Apparvero loro lingue come di fuoco
Luca tenta di visualizzare, o meglio rendere sensibile l'avvenimento attraverso la descrizione del fragore, del vento che si abbatte impetuoso che riempì tutta la casa ma cui fa precedere un quasi, poi descrive l'esperienza del fuoco, o meglio dellelingue come di fuoco; l'iconografia cristiana ha espresso con una buona dose di fantasia ciò che l'autore degli Atti racconta in modo volutamente impreciso ma fortemente coinvolgente.
Quello che colpisce è l'immagine del fuoco che si divide per raggiungere ciascuno, così lo stesso Spirito si manifesta in ciascuno con una vocazione speciale all'unità: E in realtà noi tutti siamo stati battezzati in un solo Spirito per formare un solo corpo, Giudei o Greci, schiavi o liberi; e tutti ci siamo abbeverati a un solo Spirito (1Corinzi 12,13).
Non è estranea la vocazione di tutto il genere umano all'unità che la Scrittura insinua fin dalla Genesi quando da Adamà, la prima creatura, è separato l'uomo dalla donna perché costituissero di nuovo una sola carne (Gen 2,24).
In effetti il soggetto del racconto sono le lingue e il fuoco è solo un paragone per rendere l'immagine: le lingue strumento di comunicazione tra gli uomini, ma anche causa di incomprensioni e fraintendimenti diventano nella pentecoste elemento unificante nel modo in cui lo Spirito dava loro il potere di esprimersi.

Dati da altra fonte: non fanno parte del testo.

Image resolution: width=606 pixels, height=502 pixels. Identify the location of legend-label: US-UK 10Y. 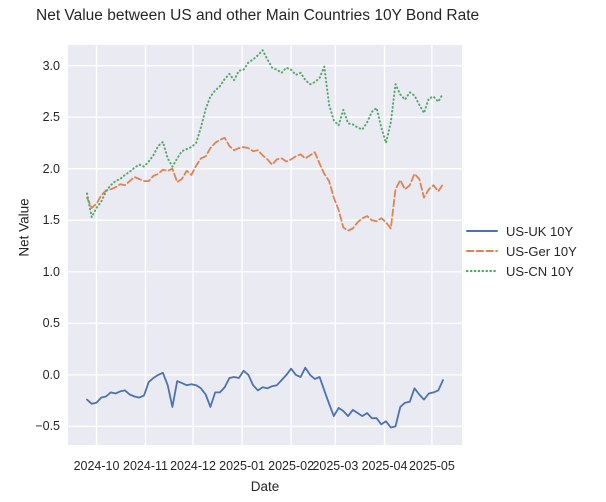
(540, 231). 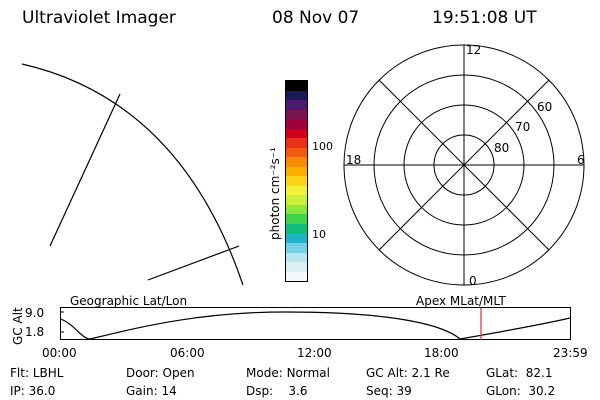 I want to click on status-gain: Gain: 14, so click(x=152, y=391).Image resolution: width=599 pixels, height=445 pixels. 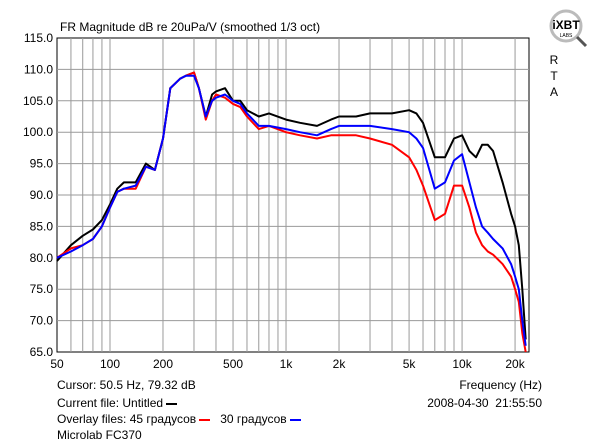 I want to click on y-tick-label: 85.0, so click(x=42, y=226).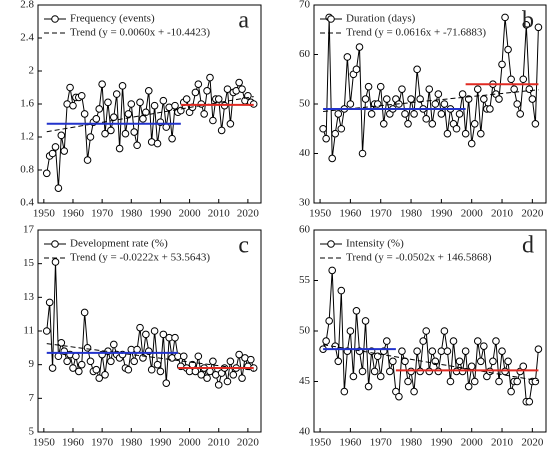  Describe the element at coordinates (244, 246) in the screenshot. I see `panel-letter: c` at that location.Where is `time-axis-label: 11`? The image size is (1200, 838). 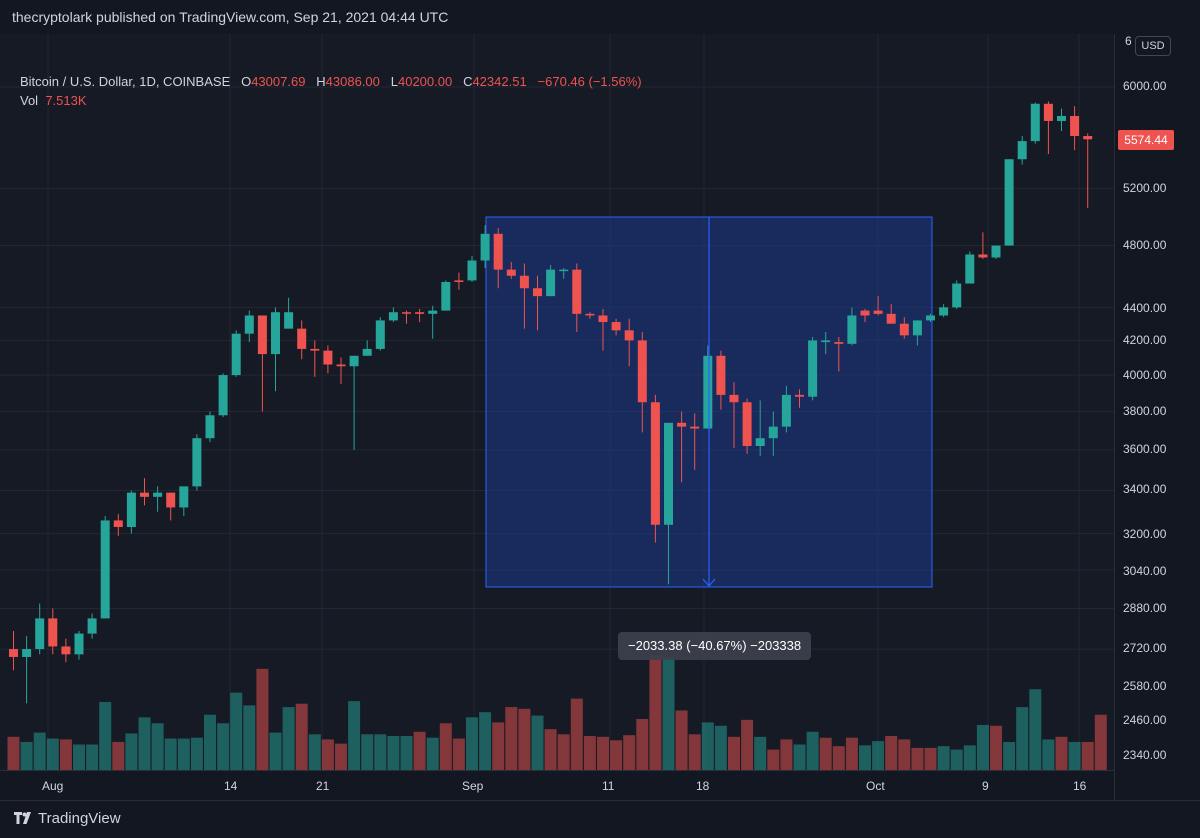
time-axis-label: 11 is located at coordinates (608, 786).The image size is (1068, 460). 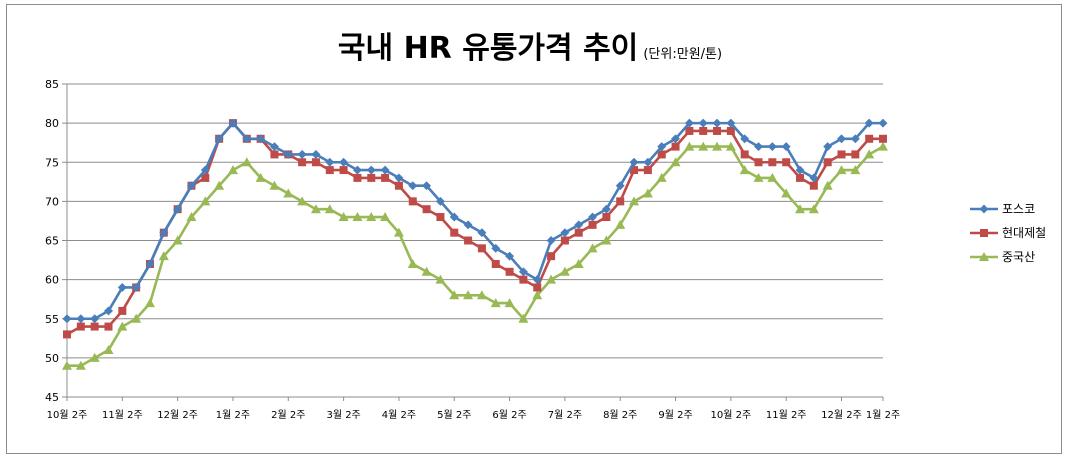 I want to click on y-tick-label: 70, so click(x=52, y=202).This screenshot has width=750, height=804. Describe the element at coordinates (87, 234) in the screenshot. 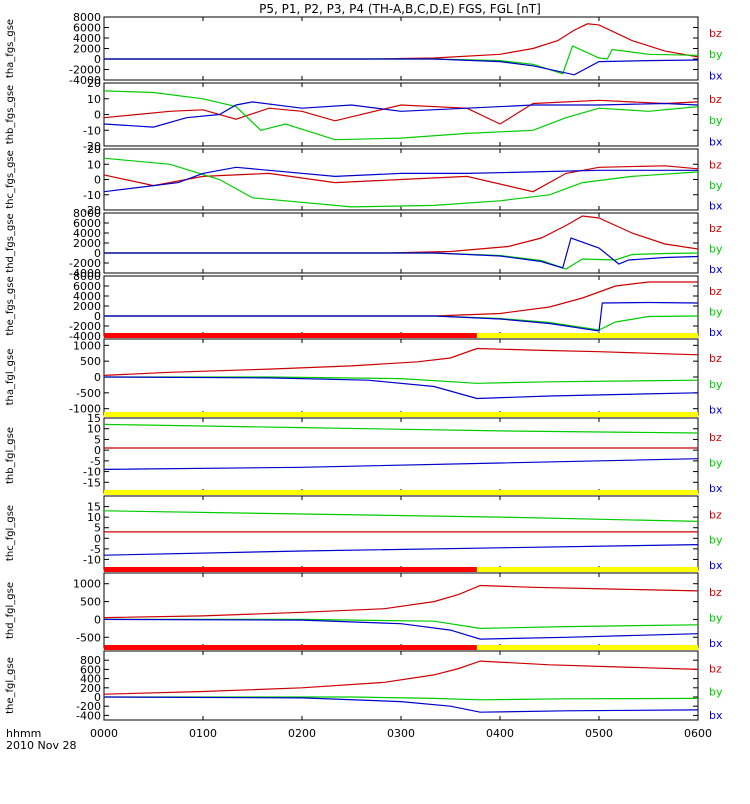

I see `y-tick-label: 4000` at that location.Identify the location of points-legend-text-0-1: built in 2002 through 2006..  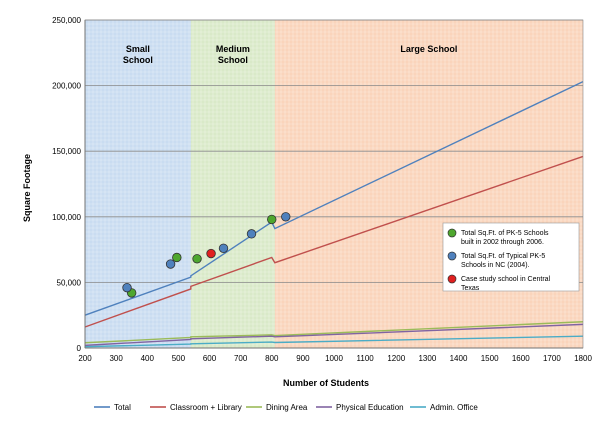
(502, 242).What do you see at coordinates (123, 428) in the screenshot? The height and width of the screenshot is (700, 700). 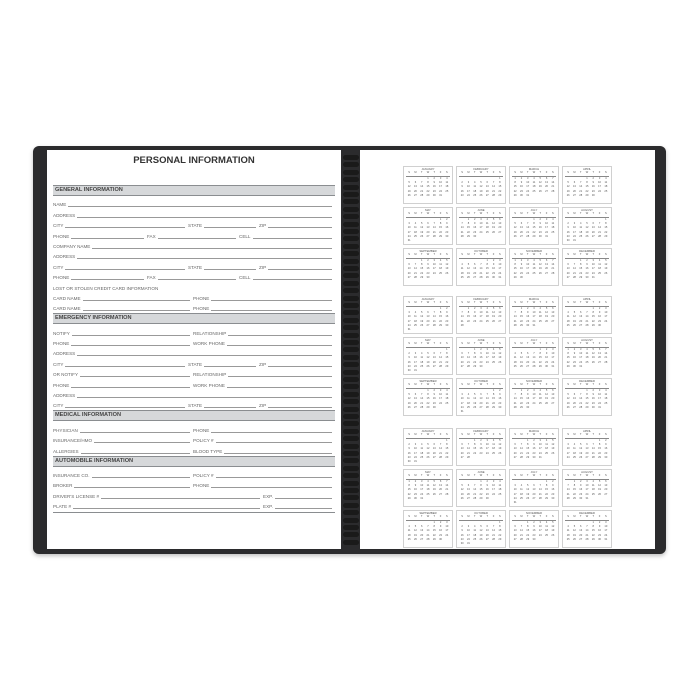 I see `form-field: PHYSICIAN` at bounding box center [123, 428].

Li udiamo parlare nelle nostre lingue
Dalla pienezza dello Spirito nasce una comunicazione nuova: il miracolo delle lingue raccontato da Luca lascia perplessi e in tanti si sono provati a descrivere la dinamica dell'avvenimento; come al solito le parole vanno oltre la descrizione dei fatti e ci chiedono un atto di fede, non tanto per quello che è stato quanto per quello che sarà e che Paolo annuncia come un dato già realizzato: Non c'è più giudeo né greco; non c'è più schiavo né libero; non c'è più uomo né donna, poiché tutti voi siete uno in Cristo Gesù (Galati 3,28).
Il racconto di Atti descrive Gerusalemme come un crogiuolo di popoli diversissimi tra di loro, dalle molteplici provenienze; ci sarebbe da domandarci se la storia, meglio lo Spirito, non stia proponendo alle società di oggi la stessa esperienza e la stesa fatica di convivere e comunicare. La Pentecoste ci costringe a fare uno sforzo di comprensione con chi ci sta vicino, superare le divisioni di genere, di generazione, di stato sociale, di cultura, di provenienza; ogni divisione apre la porta ad altre divisioni così come ogni comunione sfocia in altre comunioni. Vivere la Pentecoste non è una esperienza "religiosa" o "spirituale", piuttosto assumere la diversità come una sorta di provocazione a ricomprendere i nostri rapporti, la nostra fede, il dono di Dio che abbiamo ricevuto, a dare "libertà" allo Spirito che è in noi, che ci guiderà a tutta la verità, e ci annuncerà le cose future (Gv 16,15).